磁共振成像可以产生人体解剖和生理学的详细图像，可以帮助医生诊断和治疗肿瘤等病理。然而，MRI遭受了非常长的收购时间，使其易于患者运动伪影并限制其潜力以提供动态治疗。诸如并行成像和压缩感测的常规方法允许通过使用多个接收器线圈获取更少的MRI数据来改变MR图像来增加MRI采集速度。深度学习的最新进步与平行成像和压缩传感技术相结合，具有从高度加速的MRI数据产生高保真重建。在这项工作中，我们通过利用卷积复发网络的特性和展开算法来解决复发变分网络（RevurrentVarnet）的加速改变网络（RevurrentVarnet）的任务，提出了一种基于深入的深度学习的反问题解决者。 RevurrentVarnet由多个块组成，每个块都负责梯度下降优化算法的一个展开迭代，以解决逆问题。与传统方法相反，优化步骤在观察域（$ k $ -space）而不是图像域中进行。每次反复出的Varnet块都会通过观察到的$ k $ -space，并由数据一致性术语和复制单元组成，它将作为输入的隐藏状态和前一个块的预测。我们所提出的方法实现了新的最新状态，定性和定量重建导致来自公共多通道脑数据集的5倍和10倍加速数据，优于以前的传统和基于深度学习的方法。我们将在公共存储库上释放所有型号代码和基线。

尽管几乎每种医学诊断和检查和检查应用中的广泛适应，但磁共振成像（MRI）仍然是慢的成像模态，其限制了其用于动态成像的用途。近年来，已利用平行成像（PI）和压缩传感（CS）加速MRI采集。在临床设置中，使用笛卡尔轨迹（例如直线采样）的扫描时间期间的k空间测量值是目前最常规的CS方法，然而，易于产生锯齿化重建。随着深度学习（DL）参与的出现，在加速MRI时，重建来自离心数据的忠实形象变得越来越有前途。回顾性地将数据采样掩模应用到k空间数据上是模拟真实临床环境中的k空间数据的加速获取的一种方式。在本文中，我们比较并提供审查对由训练的深神经网络输出的重建质量应用的效果进行审查。具有相同的超参数选择，我们训练并评估两个不同的反复推理机（轮辋），一个用于每种类型的重叠采样。我们的实验的定性和定量结果表明，具有径向子采样的数据培训的模型达到了更高的性能，并学会估计具有较高保真度的重建，为其他DL接近涉及径向辐射轮换。

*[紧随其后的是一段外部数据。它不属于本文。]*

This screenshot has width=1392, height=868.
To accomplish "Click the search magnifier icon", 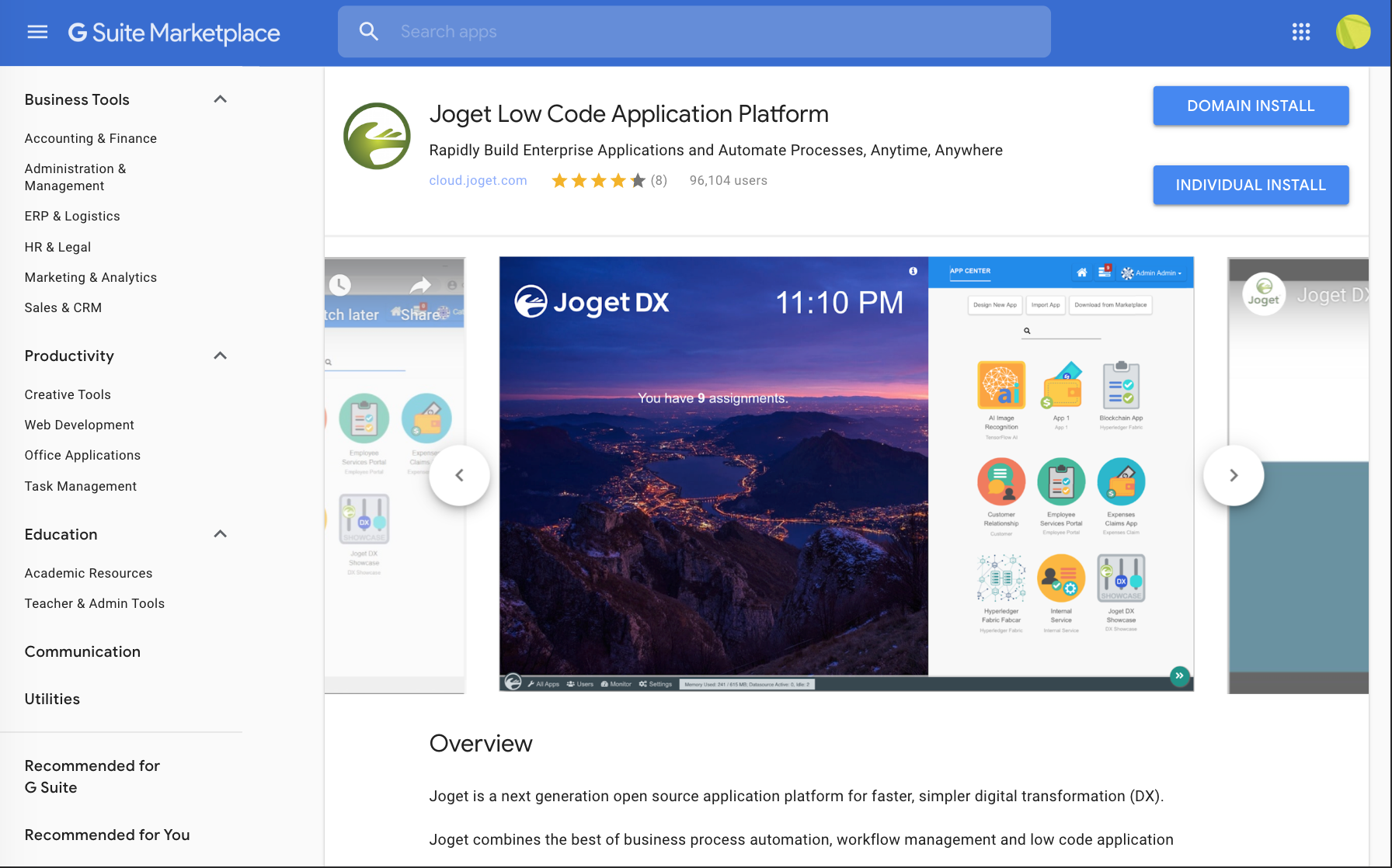I will 368,32.
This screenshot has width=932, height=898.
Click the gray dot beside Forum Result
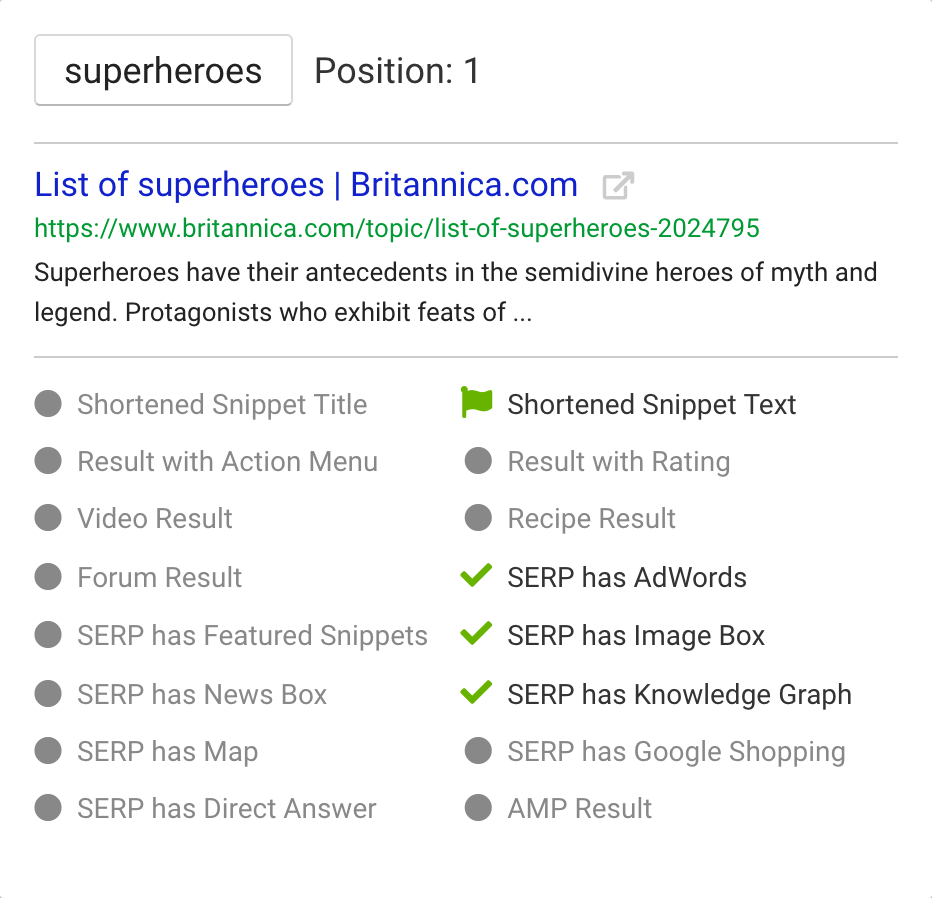click(x=48, y=576)
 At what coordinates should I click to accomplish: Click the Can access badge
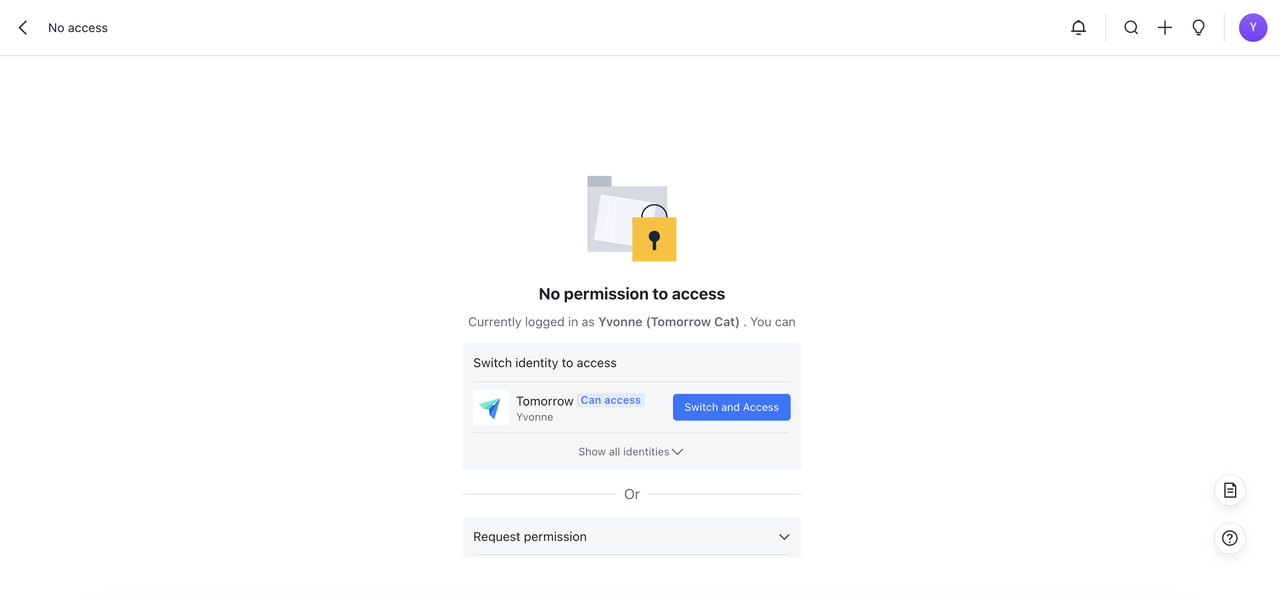[x=610, y=400]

基于深度学习的脑磁共振成像（MRI）重建方法有可能加速MRI采集过程。尽管如此，科学界缺乏适当的基准，以评估高分辨率大脑图像的MRI重建质量，并评估这些所提出的算法在存在小而且预期的数据分布班次存在下的表现。多线圈磁共振图像（MC-MRI）重建挑战提供了一种基准，其目的在于使用高分辨率，三维，T1加权MRI扫描的大型数据集。挑战有两个主要目标：1）比较该数据集和2）上的不同的MRI重建模型，并评估这些模型的概括性，以通过不同数量的接收器线圈获取的数据。在本文中，我们描述了挑战实验设计，并总结了一系列基线和艺术脑MRI重建模型的结果。我们提供有关目前MRI重建最先进的相关比较信息，并突出挑战在更广泛的临床采用之前获得所需的普遍模型。 MC-MRI基准数据，评估代码和当前挑战排行榜可公开可用。它们为脑MRI重建领域的未来发展提供了客观性能评估。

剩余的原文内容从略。